DOMContentLoadedEnd is the point where all the DOMContentLoaded listeners finish executing. It is very rare for critical event listeners of a webpage to be installed before this point. Some of the firstInteractive definitions we experimented with fired too early for a small number of sites, because the definitions only looked at long tasks and network activity (and not at, say, how many event listeners are installed), and sometimes when there are no long tasks in the first 5-10 seconds of loading we fire FirstInteractive at FMP, when the sites are often not ready yet to handle user inputs. We found that if we take max(DOMContentLoadedEnd, firstInteractive) as the final firstInteractive value, the values returned to reasonable region. Waiting for DOMContentLoadedEnd to declare FirstInteractive is sensible, so all the definitions introduced below lower bound firstInteractive at DOMContentLoadedEnd.

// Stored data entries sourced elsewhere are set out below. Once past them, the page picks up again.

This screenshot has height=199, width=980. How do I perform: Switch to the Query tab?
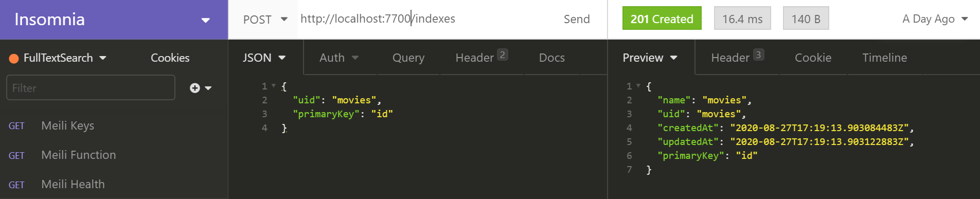408,58
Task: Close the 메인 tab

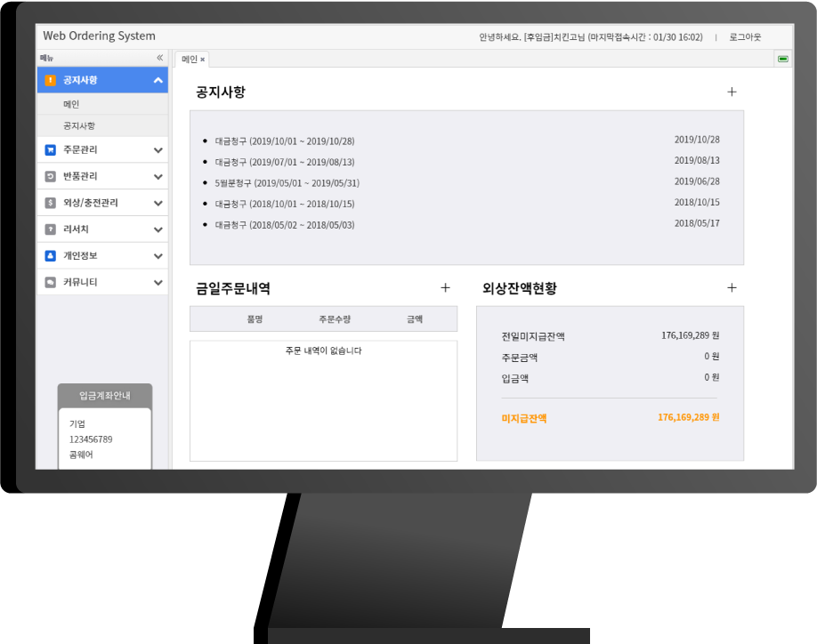Action: point(203,60)
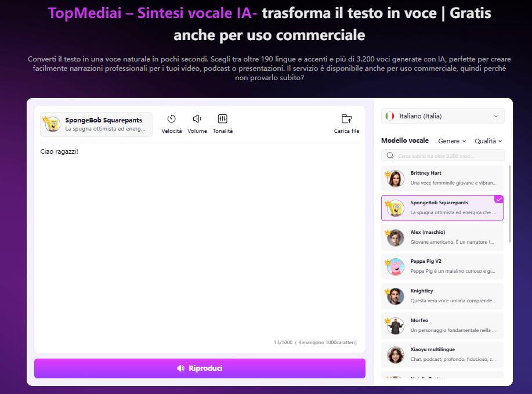532x394 pixels.
Task: Click the speaker icon on the Riproduci button
Action: [182, 368]
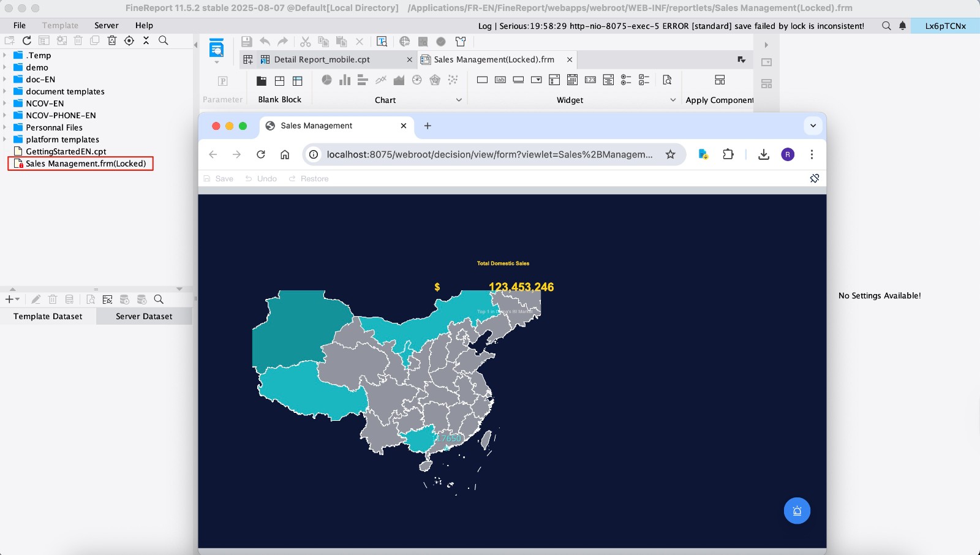Bookmark the page with the star icon
Screen dimensions: 980x555
pos(670,154)
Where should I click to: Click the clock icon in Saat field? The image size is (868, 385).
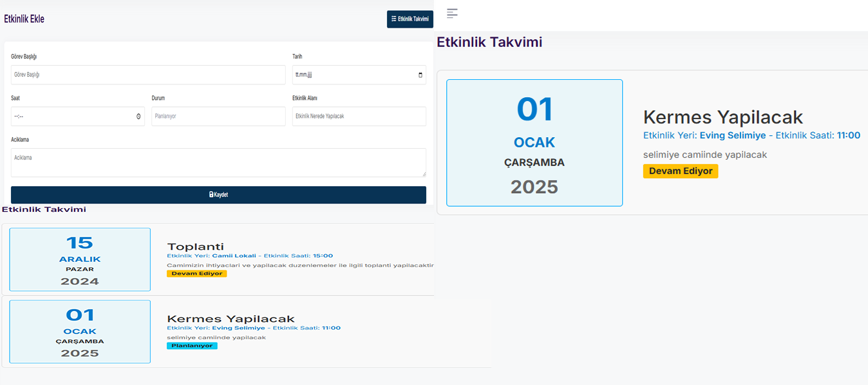(x=138, y=117)
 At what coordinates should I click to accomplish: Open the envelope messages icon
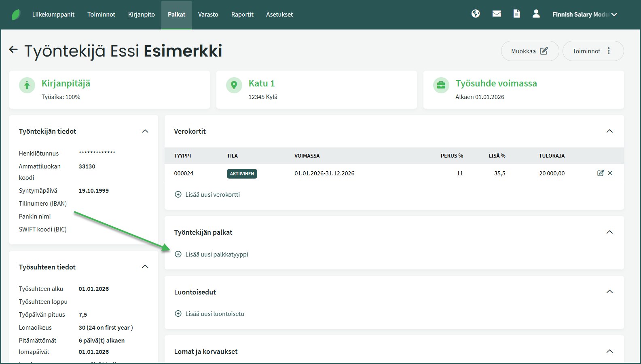(x=497, y=14)
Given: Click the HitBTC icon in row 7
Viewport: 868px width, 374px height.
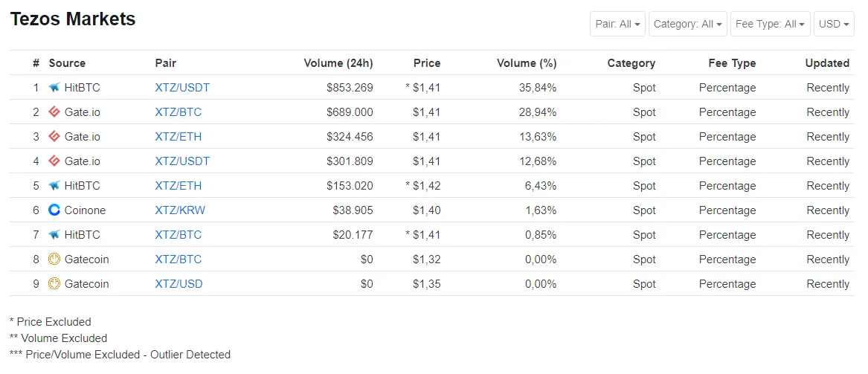Looking at the screenshot, I should [x=54, y=234].
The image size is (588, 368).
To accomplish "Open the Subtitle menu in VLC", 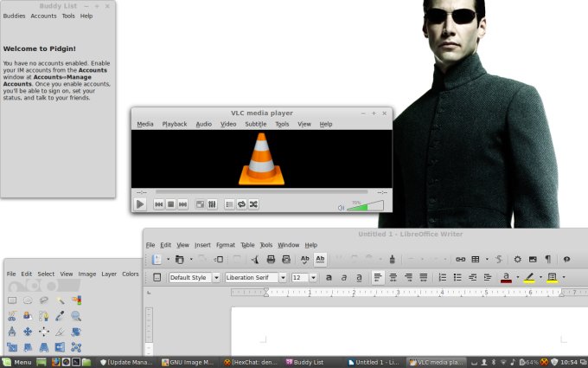I will [255, 124].
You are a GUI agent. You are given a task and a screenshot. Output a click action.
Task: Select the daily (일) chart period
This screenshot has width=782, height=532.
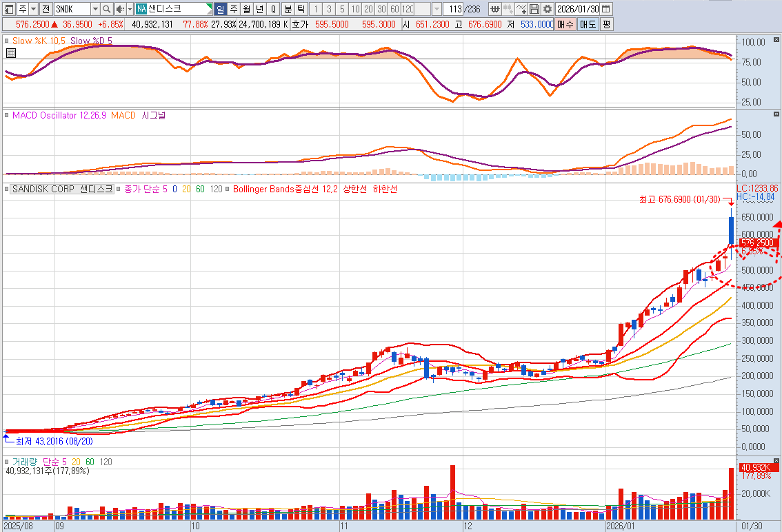(220, 9)
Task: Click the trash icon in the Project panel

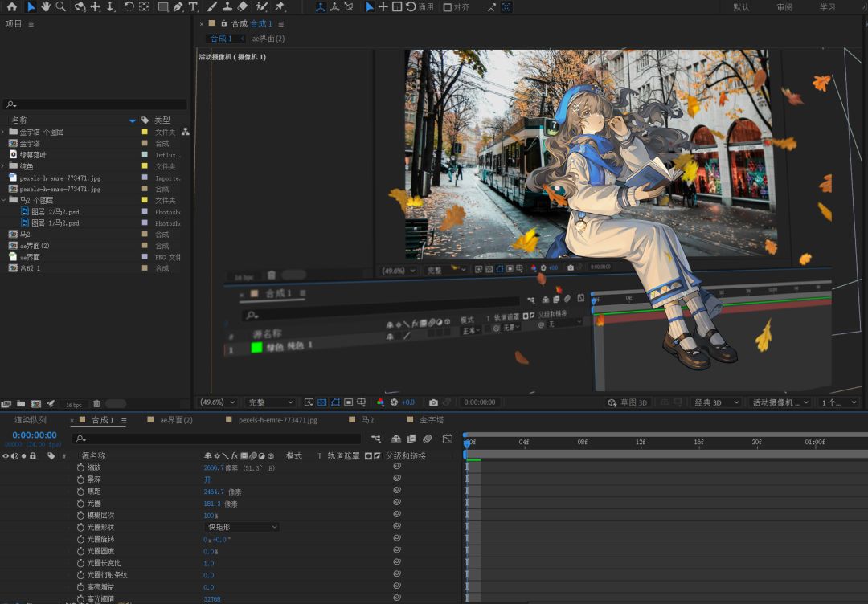Action: [96, 403]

(This is different from choosing DCL as the point where we start our forward search. For example, for the classic forward search firstInteractive, we can have a 5s quiet window after FMP where DCL fires somewhere in the middle of the window, and we will pick that DCL timestamp as firstInteractive. If there is a long task within 5s of DCL, starting the search window at DCL will yield a different firstInteractive result.)

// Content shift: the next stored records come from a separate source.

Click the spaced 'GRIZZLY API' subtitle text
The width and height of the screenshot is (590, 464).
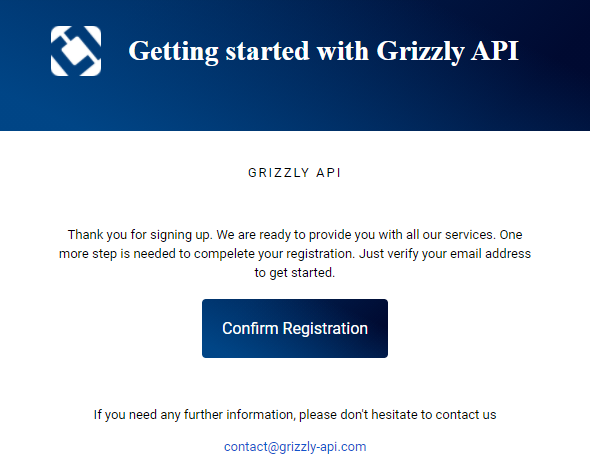[295, 173]
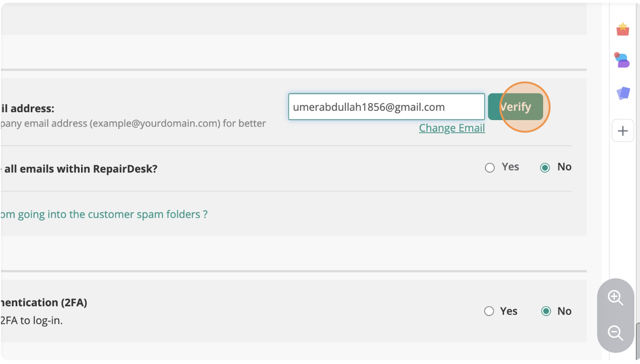The image size is (640, 364).
Task: Click the example@yourdomain.com hint text
Action: 133,124
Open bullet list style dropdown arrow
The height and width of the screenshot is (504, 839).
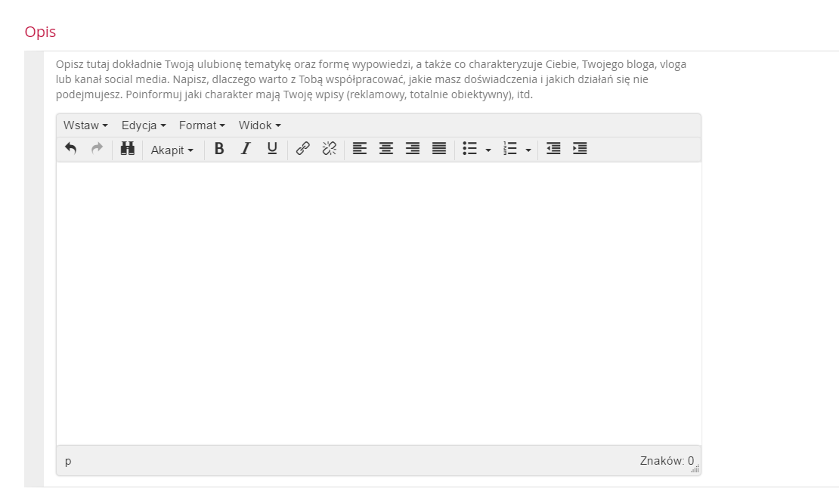[x=488, y=150]
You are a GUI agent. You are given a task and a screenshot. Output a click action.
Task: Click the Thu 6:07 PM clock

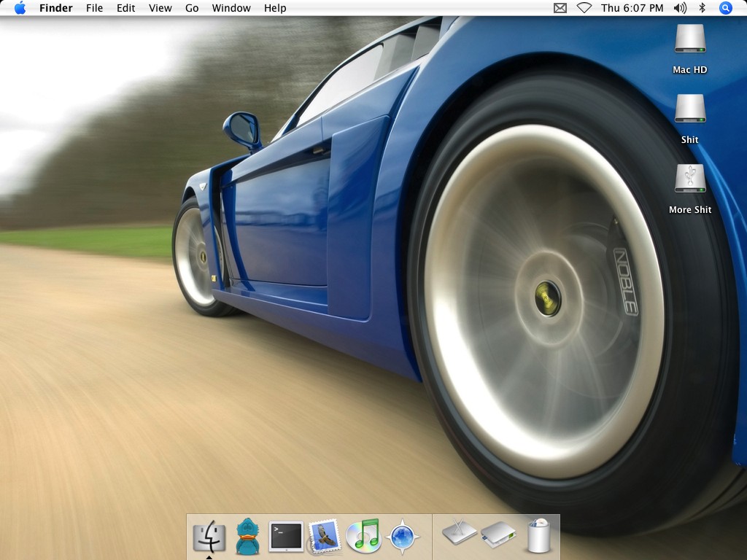(x=632, y=8)
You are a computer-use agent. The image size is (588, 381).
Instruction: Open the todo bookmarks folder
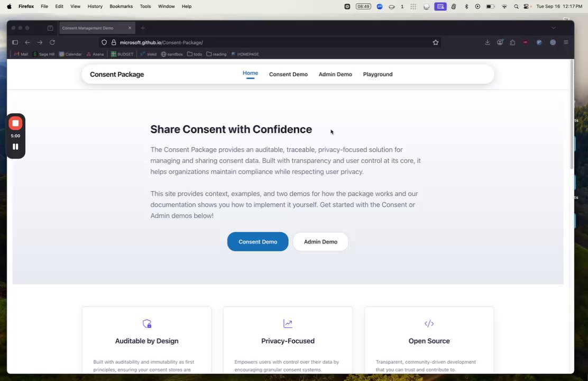(x=195, y=54)
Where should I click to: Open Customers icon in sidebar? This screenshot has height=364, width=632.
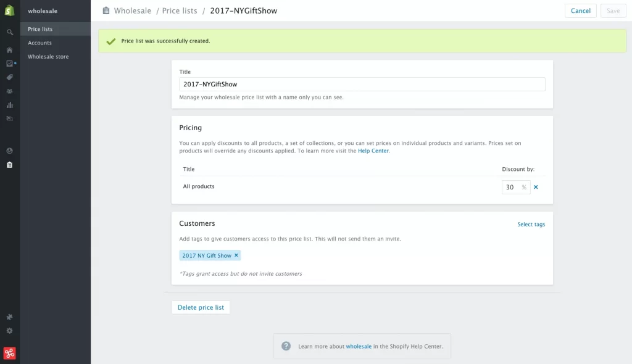click(10, 91)
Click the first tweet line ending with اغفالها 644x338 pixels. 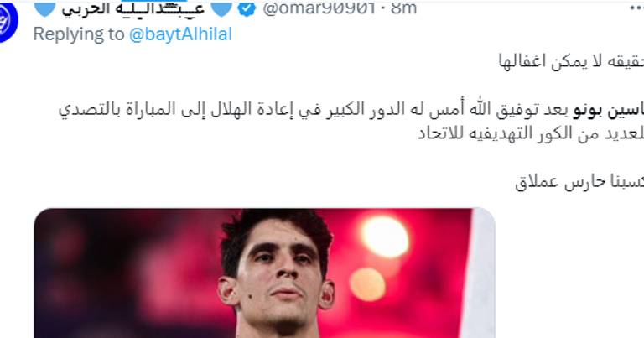(571, 61)
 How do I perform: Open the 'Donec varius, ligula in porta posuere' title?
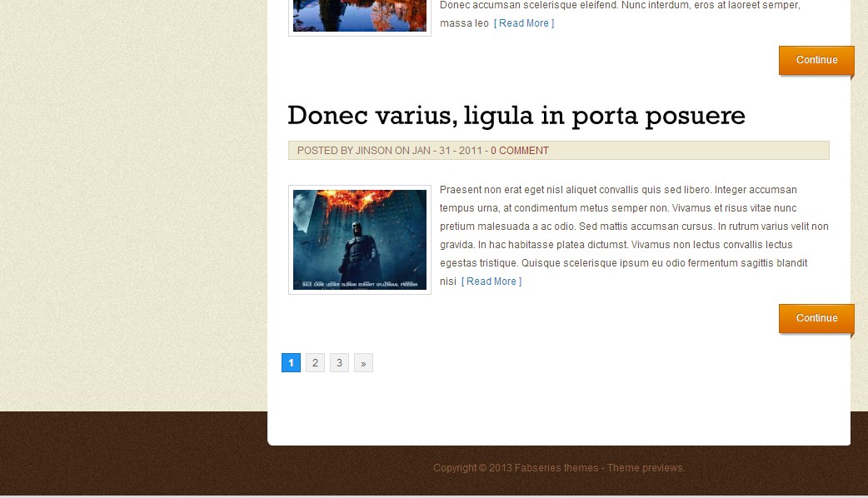click(x=516, y=116)
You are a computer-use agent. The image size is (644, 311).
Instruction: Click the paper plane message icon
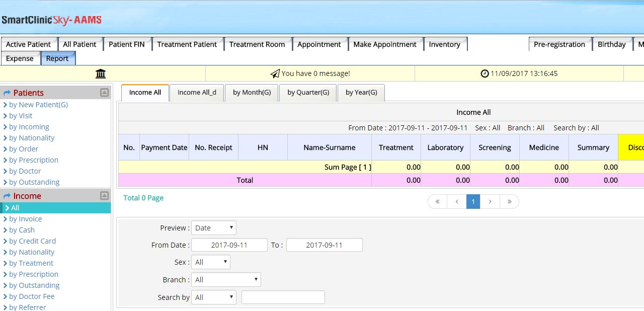click(x=275, y=74)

Definition 1: Forward Search for five seconds with no long task

The classic forward search definition, where we look for a 5s window of no tasks longer than 50ms, is a very decent candidate for First Interactive.

Results:

25/25 sites reasonable, after clamping at DCL
Total delta: 46830.87. Delta breakdown per site. Original traces available here.

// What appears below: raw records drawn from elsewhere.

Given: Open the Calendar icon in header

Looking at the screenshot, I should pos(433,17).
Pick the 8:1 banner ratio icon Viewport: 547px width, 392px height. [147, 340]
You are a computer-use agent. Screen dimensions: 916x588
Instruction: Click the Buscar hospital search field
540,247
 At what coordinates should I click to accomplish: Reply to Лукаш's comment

Definition 2: Proportional leniency

The constant window size of 5 seconds in the previous definition was arbitrary. Near FMP, this 5 second window makes sense - lots of scripts are still being downloaded and we need a somewhat long window to say with confidence that all the critical js to make the page interactive has executed already. Our goal with First Interactive is to detect the point where the initial flurry of loading activity to get a page minimally interactive is done, and 15 seconds after FMP, having a 3 second quiet window is a good enough signal for that.

To obtain Definition 2, we therefore modify Definition 1 so that the required size of window gradually shrinks the further away we are from FMP, but never drops below 1s. For the curve we chose, the required window size falls at a rate such that it’s 3s when we are 15s away from FMP.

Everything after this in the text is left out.